30 POSITIVE SEMI-DEFINITE MATRICES

30.1. Definitions

For a given symmetric matrix A\in \mathbb{R}^{n\times n}, the associated quadratic form is the function q: \mathbb{R}^n \rightarrow \mathbb{R} with values

    \begin{align*}q(x) = x^TAx.\end{align*}

  • A symmetric matrix A is said to be positive semi-definite (PSD, notation: A \succeq 0) if and only if the associated quadratic form q is non-negative everywhere:

    \begin{align*}q(x) \ge 0 \quad (\forall x\in \mathbb{R}^n).\end{align*}

  • It is said to be positive definite (PD, notation: A \succ 0) if the quadratic form is non-negative and definite, that is, q(x) = 0 if and only if x=0.
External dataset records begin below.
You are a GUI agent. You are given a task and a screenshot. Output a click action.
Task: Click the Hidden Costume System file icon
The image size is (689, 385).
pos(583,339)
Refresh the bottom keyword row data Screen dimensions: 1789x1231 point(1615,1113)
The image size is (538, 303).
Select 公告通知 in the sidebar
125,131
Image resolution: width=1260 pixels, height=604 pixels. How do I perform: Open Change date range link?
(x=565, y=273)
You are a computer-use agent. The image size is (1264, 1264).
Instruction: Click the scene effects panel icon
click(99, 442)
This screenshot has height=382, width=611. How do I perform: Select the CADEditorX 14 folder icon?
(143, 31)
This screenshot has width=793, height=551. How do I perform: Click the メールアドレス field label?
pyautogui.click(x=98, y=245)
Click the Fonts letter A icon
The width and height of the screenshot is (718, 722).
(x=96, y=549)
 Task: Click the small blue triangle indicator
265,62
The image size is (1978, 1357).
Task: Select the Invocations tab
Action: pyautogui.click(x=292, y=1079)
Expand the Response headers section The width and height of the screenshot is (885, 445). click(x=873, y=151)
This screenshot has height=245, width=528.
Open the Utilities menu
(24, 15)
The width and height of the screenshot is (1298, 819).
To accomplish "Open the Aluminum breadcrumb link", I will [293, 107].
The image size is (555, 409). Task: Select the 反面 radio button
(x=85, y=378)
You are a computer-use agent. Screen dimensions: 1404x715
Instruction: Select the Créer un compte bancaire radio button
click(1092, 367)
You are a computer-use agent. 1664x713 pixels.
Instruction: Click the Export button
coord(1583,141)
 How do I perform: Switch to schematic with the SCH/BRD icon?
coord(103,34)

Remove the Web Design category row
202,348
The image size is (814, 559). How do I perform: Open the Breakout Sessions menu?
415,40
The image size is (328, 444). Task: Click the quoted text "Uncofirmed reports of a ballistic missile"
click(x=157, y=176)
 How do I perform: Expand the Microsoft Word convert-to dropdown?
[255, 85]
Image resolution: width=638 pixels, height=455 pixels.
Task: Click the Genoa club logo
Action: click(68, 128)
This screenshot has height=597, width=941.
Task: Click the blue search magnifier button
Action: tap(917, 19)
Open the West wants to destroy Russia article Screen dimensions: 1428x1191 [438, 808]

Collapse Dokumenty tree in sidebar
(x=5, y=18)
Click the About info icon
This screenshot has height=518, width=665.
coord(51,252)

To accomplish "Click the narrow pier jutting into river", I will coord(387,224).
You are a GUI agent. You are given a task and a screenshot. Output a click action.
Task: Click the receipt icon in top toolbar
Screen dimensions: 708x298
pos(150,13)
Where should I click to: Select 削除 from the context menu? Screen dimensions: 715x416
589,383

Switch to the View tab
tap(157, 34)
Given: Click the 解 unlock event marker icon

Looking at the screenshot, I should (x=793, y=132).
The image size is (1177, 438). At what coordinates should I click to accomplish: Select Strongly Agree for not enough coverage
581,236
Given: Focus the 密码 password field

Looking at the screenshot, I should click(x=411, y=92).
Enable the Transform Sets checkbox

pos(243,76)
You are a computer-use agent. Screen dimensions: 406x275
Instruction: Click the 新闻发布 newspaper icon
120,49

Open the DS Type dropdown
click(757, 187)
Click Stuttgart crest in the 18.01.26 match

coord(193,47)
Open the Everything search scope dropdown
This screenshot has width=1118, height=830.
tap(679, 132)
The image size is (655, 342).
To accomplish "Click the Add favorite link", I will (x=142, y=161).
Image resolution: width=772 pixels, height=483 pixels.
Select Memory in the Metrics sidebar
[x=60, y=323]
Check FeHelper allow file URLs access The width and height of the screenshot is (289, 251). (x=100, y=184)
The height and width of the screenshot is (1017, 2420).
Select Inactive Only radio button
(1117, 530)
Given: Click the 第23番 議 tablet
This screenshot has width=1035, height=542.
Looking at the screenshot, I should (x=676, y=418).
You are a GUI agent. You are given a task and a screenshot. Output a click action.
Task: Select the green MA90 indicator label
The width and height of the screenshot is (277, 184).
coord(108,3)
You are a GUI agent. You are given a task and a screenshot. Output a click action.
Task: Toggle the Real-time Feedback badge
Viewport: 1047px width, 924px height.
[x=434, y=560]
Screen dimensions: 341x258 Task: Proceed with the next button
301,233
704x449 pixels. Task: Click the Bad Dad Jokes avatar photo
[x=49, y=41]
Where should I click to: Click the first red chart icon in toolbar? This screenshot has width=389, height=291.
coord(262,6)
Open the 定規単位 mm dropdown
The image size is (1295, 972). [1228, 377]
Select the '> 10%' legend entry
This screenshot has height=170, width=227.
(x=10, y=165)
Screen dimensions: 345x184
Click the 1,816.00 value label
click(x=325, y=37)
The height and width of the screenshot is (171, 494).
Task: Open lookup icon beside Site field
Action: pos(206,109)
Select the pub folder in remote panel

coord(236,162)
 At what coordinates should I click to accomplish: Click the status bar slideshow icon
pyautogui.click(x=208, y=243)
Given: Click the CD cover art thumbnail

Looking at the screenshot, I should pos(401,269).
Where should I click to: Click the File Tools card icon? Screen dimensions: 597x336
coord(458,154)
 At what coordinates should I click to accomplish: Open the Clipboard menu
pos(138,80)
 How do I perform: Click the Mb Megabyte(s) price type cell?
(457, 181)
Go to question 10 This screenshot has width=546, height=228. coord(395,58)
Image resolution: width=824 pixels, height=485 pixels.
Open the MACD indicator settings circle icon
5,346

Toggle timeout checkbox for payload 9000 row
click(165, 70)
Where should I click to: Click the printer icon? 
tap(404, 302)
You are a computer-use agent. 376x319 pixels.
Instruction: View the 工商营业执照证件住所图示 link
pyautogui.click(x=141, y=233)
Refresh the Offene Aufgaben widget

It turns out that a matrix is PSD if and only if the eigenvalues of A are non-negative. Thus, we can check if a form is PSD by computing the eigenvalue decomposition of the underlying symmetric matrix.

Theorem: eigenvalues of PSD matrices
 

A quadratic form q(x)= x^TAx, with A \in {\bf S}^n is non-negative (resp. positive-definite) if and only if every eigenvalue of the symmetric matrix A is non-negative (resp. positive).

Proof.

By definition, the PSD and PD properties are properties of the eigenvalues of the matrix only, not of the eigenvectors. Also, if the n \times n matrix A is PSD, then for every matrix B with n columns, the matrix B^TAB also is.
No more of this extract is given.